The following table shows the SageMaker Model Building Pipelines metrics ingested by Lightstep.

Metric Name Unit Description
aws.sagemaker.invocation_4xx_errors none The number of InvokeEndpoint requests with a 4xx HTTP response code. Valid statistics: Average, Sum
aws.sagemaker.invocation_5xx_errors none The number of InvokeEndpoint requests with a 5xx HTTP response code. Valid statistics: Average, Sum
aws.sagemaker.invocations none The total number of InvokeEndpoint calls sent to a model endpoint. Valid statistics: Sum, Sample Count
aws.sagemaker.invocations_per_instance none The number of endpoint calls sent to a model, normalized by InstanceCount in each ProductionVariant. Valid statistics: Sum
aws.sagemaker.model_latency microsecond The amount of time the model or models took to create response. Valid statistics: Average, Sum, Min, Max, Sample Count
aws.sagemaker.overhead_latency microseconds The time added to the time taken to respond to a client request by SageMaker for overhead, measured from the time that SageMaker receives the request until it returns a response to the client, minus the ModelLatency. Valid statistics: Average, Sum, Min, Max, Sample Count
aws.sagemaker.container_latency microsecond The time it took for an Inference Pipelines container to respond as viewed from SageMaker. ContainerLatency includes the time it took to send the request, to fetch the response from the model's container, and to complete inference in the container. Valid statistics: Average, Sum, Min, Max, Sample Count
aws.sagemaker.cpu_utilization percent The percentage of CPU units that are used by the containers running on an instance.

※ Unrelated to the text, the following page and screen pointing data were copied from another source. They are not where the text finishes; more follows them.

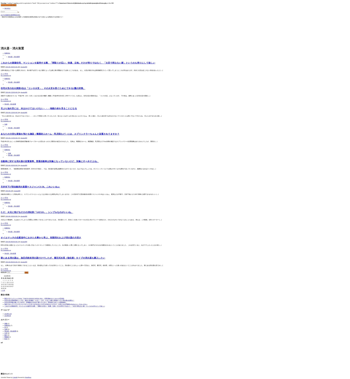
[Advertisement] (175, 31)
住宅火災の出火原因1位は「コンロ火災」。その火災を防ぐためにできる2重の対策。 (43, 88)
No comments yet (6, 75)
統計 (5, 335)
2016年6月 (7, 316)
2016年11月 (8, 314)
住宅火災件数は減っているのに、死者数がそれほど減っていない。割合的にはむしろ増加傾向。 (35, 302)
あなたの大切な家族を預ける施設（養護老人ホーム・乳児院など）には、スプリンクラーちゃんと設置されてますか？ (60, 134)
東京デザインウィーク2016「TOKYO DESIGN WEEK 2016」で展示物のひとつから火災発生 (34, 298)
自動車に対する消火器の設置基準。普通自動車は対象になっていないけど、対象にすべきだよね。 (50, 161)
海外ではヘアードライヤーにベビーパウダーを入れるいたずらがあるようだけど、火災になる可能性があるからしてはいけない (46, 304)
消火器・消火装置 (14, 57)
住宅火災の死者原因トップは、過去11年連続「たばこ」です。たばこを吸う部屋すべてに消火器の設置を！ (39, 300)
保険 (5, 323)
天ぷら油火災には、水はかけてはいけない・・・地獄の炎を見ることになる (39, 108)
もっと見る (4, 73)
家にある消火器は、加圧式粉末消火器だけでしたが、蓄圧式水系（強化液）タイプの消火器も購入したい (53, 258)
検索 (26, 272)
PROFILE (7, 8)
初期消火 (7, 53)
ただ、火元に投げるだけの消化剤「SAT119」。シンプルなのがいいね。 (37, 212)
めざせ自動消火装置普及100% (10, 15)
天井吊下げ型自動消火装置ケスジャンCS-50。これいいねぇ (30, 187)
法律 (5, 124)
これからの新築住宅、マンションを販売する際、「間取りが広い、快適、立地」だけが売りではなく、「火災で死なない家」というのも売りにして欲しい (78, 63)
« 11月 (3, 290)
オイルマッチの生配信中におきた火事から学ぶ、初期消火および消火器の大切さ (41, 237)
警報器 (6, 337)
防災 (5, 339)
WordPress (28, 377)
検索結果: (4, 272)
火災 (5, 333)
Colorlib (15, 377)
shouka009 (24, 67)
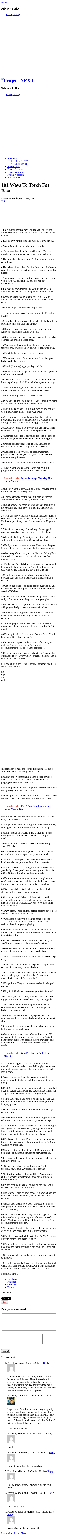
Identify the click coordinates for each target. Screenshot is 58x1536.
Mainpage (12, 158)
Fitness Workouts (15, 172)
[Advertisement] (29, 45)
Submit (5, 1351)
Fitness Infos (13, 166)
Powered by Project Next (13, 1533)
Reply (46, 1363)
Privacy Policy (13, 14)
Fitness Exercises (15, 169)
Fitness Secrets (21, 161)
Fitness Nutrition (15, 174)
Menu (4, 2)
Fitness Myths (20, 163)
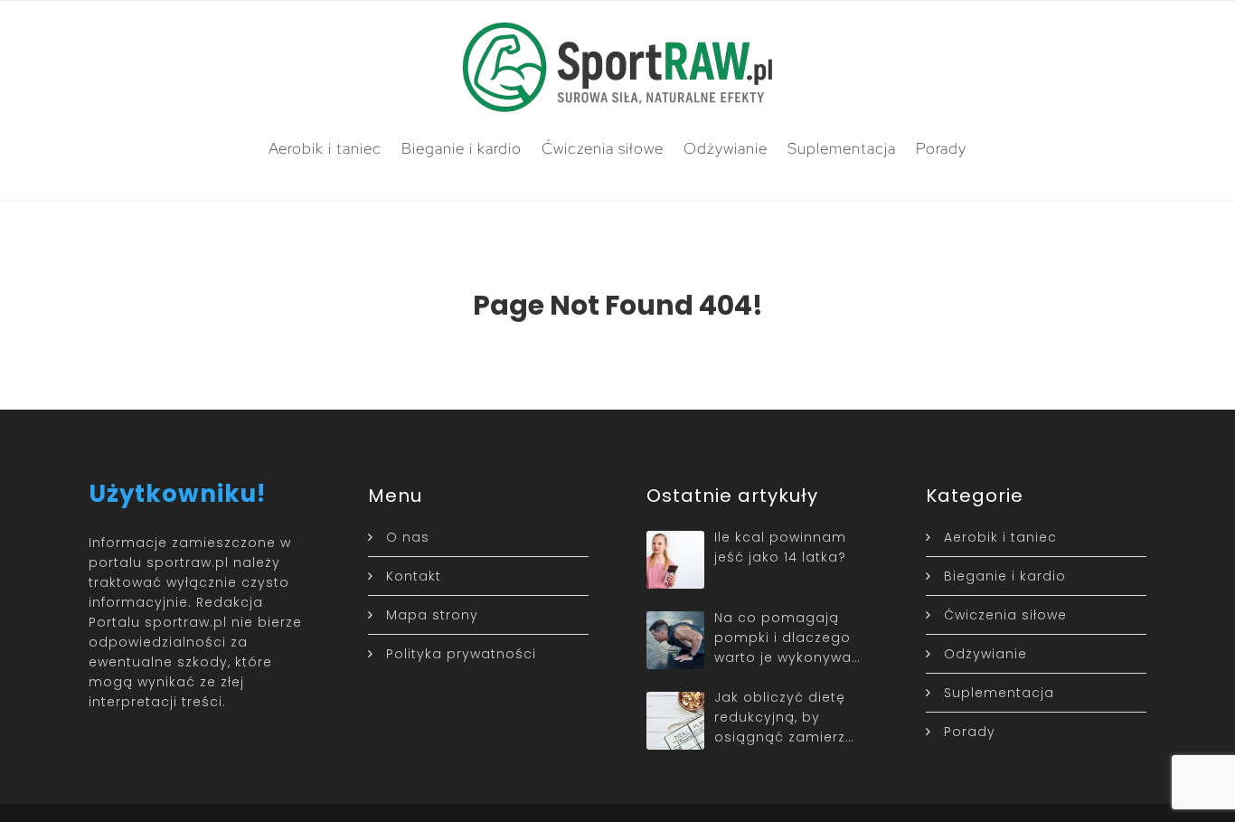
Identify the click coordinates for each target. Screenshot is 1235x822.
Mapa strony (432, 615)
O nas (407, 537)
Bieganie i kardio (461, 148)
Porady (941, 148)
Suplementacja (841, 148)
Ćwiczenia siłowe (603, 148)
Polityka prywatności (461, 654)
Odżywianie (725, 148)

aws.sagemaker.memory_utilization percent The percentage of memory that is used by the containers running on an instance.
aws.sagemaker.gpu_utilization percent The percentage of GPU units that are used by the containers running on an instance.
aws.sagemaker.gpu_memory_utilization percent The percentage of GPU memory used by the containers running on an instance.
aws.sagemaker.disk_utilization percent The percentage of disk space used by the containers running on an instance.